What to work on:
Set down the records that follow exactly and completely.
══ Source data ══
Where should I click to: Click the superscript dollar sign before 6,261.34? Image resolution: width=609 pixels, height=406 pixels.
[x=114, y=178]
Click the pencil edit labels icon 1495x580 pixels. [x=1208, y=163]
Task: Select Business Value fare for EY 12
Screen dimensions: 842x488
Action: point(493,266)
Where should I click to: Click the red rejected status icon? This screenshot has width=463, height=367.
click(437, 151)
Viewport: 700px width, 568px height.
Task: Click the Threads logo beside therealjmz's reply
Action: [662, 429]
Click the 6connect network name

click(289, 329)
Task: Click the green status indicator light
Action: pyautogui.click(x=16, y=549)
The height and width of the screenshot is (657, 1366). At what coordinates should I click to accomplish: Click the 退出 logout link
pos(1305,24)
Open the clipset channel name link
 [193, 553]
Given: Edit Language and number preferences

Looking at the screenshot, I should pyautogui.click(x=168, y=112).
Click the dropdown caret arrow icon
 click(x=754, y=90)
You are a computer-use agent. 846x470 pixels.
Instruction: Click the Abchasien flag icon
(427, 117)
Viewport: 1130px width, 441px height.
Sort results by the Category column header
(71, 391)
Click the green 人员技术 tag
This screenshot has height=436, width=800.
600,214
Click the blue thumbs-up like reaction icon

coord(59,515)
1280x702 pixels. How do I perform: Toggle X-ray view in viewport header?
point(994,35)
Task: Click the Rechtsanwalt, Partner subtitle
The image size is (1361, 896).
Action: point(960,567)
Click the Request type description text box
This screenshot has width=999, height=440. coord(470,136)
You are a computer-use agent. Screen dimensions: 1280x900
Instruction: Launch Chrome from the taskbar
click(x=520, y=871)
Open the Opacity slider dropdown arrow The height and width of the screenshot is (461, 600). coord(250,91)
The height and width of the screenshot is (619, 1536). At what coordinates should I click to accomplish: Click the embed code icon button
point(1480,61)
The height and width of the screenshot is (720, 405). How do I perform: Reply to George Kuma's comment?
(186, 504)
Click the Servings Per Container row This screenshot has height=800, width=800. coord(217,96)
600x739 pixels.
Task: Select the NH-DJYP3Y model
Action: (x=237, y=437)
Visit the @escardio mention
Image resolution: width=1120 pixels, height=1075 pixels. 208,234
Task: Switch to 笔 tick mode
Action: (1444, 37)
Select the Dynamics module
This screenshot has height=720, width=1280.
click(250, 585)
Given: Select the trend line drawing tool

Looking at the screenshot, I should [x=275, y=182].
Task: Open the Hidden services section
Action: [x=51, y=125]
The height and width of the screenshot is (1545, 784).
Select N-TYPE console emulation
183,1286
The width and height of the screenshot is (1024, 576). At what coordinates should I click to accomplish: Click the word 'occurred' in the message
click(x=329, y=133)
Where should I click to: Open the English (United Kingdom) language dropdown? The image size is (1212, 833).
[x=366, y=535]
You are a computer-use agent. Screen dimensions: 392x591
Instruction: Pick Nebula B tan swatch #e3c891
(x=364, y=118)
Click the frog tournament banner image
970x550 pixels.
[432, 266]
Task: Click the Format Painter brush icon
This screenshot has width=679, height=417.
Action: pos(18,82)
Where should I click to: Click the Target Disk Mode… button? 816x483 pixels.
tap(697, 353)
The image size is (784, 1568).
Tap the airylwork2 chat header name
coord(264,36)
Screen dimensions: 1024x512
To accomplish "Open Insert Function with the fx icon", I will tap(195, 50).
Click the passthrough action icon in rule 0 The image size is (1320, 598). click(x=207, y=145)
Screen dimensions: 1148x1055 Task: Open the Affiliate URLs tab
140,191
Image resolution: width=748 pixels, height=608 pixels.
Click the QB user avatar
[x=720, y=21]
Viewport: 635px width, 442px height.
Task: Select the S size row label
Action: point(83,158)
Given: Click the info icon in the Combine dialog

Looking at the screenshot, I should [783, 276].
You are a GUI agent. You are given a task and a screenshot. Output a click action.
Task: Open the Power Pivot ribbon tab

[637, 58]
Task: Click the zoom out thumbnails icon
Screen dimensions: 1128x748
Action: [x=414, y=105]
═══
Solved problem:
Where should I click to: Click the superscript dollar sign before 6,261.34? Image resolution: width=609 pixels, height=406 pixels.
[x=114, y=178]
Click the pencil edit labels icon 1495x580 pixels. [x=1208, y=163]
Task: Select Business Value fare for EY 12
Screen dimensions: 842x488
Action: point(493,266)
Where should I click to: Click the red rejected status icon? This screenshot has width=463, height=367.
click(437, 151)
Viewport: 700px width, 568px height.
Task: Click the Threads logo beside therealjmz's reply
Action: [662, 429]
Click the 6connect network name

click(289, 329)
Task: Click the green status indicator light
Action: pyautogui.click(x=16, y=549)
The height and width of the screenshot is (657, 1366). At what coordinates should I click to accomplish: Click the 退出 logout link
pos(1305,24)
Open the clipset channel name link
 [193, 553]
Given: Edit Language and number preferences

Looking at the screenshot, I should pyautogui.click(x=168, y=112).
Click the dropdown caret arrow icon
 click(x=754, y=90)
You are a computer-use agent. 846x470 pixels.
Instruction: Click the Abchasien flag icon
(427, 117)
Viewport: 1130px width, 441px height.
Sort results by the Category column header
(71, 391)
Click the green 人员技术 tag
This screenshot has height=436, width=800.
600,214
Click the blue thumbs-up like reaction icon

coord(59,515)
1280x702 pixels. How do I perform: Toggle X-ray view in viewport header?
point(994,35)
Task: Click the Rechtsanwalt, Partner subtitle
The image size is (1361, 896).
Action: point(960,567)
Click the Request type description text box
This screenshot has width=999, height=440. coord(470,136)
You are a computer-use agent. Screen dimensions: 1280x900
Instruction: Launch Chrome from the taskbar
click(x=520, y=871)
Open the Opacity slider dropdown arrow The height and width of the screenshot is (461, 600). coord(250,91)
The height and width of the screenshot is (619, 1536). At what coordinates should I click to accomplish: Click the embed code icon button
point(1480,61)
The height and width of the screenshot is (720, 405). How do I perform: Reply to George Kuma's comment?
(186, 504)
Click the Servings Per Container row This screenshot has height=800, width=800. coord(217,96)
600x739 pixels.
Task: Select the NH-DJYP3Y model
Action: (x=237, y=437)
Visit the @escardio mention
Image resolution: width=1120 pixels, height=1075 pixels. 208,234
Task: Switch to 笔 tick mode
Action: (1444, 37)
Select the Dynamics module
This screenshot has height=720, width=1280.
click(250, 585)
Given: Select the trend line drawing tool

Looking at the screenshot, I should [x=275, y=182].
Task: Open the Hidden services section
Action: [x=51, y=125]
The height and width of the screenshot is (1545, 784).
Select N-TYPE console emulation
183,1286
The width and height of the screenshot is (1024, 576). At what coordinates should I click to accomplish: Click the word 'occurred' in the message
click(x=329, y=133)
Where should I click to: Open the English (United Kingdom) language dropdown? The image size is (1212, 833).
[x=366, y=535]
You are a computer-use agent. Screen dimensions: 392x591
Instruction: Pick Nebula B tan swatch #e3c891
(x=364, y=118)
Click the frog tournament banner image
970x550 pixels.
[432, 266]
Task: Click the Format Painter brush icon
This screenshot has width=679, height=417.
Action: pos(18,82)
Where should I click to: Click the Target Disk Mode… button? 816x483 pixels.
tap(697, 353)
The image size is (784, 1568).
Tap the airylwork2 chat header name
coord(264,36)
Screen dimensions: 1024x512
To accomplish "Open Insert Function with the fx icon", I will tap(195, 50).
Click the passthrough action icon in rule 0 The image size is (1320, 598). click(x=207, y=145)
Screen dimensions: 1148x1055 Task: Open the Affiliate URLs tab
140,191
Image resolution: width=748 pixels, height=608 pixels.
Click the QB user avatar
[x=720, y=21]
Viewport: 635px width, 442px height.
Task: Select the S size row label
Action: point(83,158)
Given: Click the info icon in the Combine dialog

Looking at the screenshot, I should [783, 276].
You are a GUI agent. You are given a task and a screenshot. Output a click action.
Task: Open the Power Pivot ribbon tab

[637, 58]
Task: Click the zoom out thumbnails icon
Screen dimensions: 1128x748
Action: [x=414, y=105]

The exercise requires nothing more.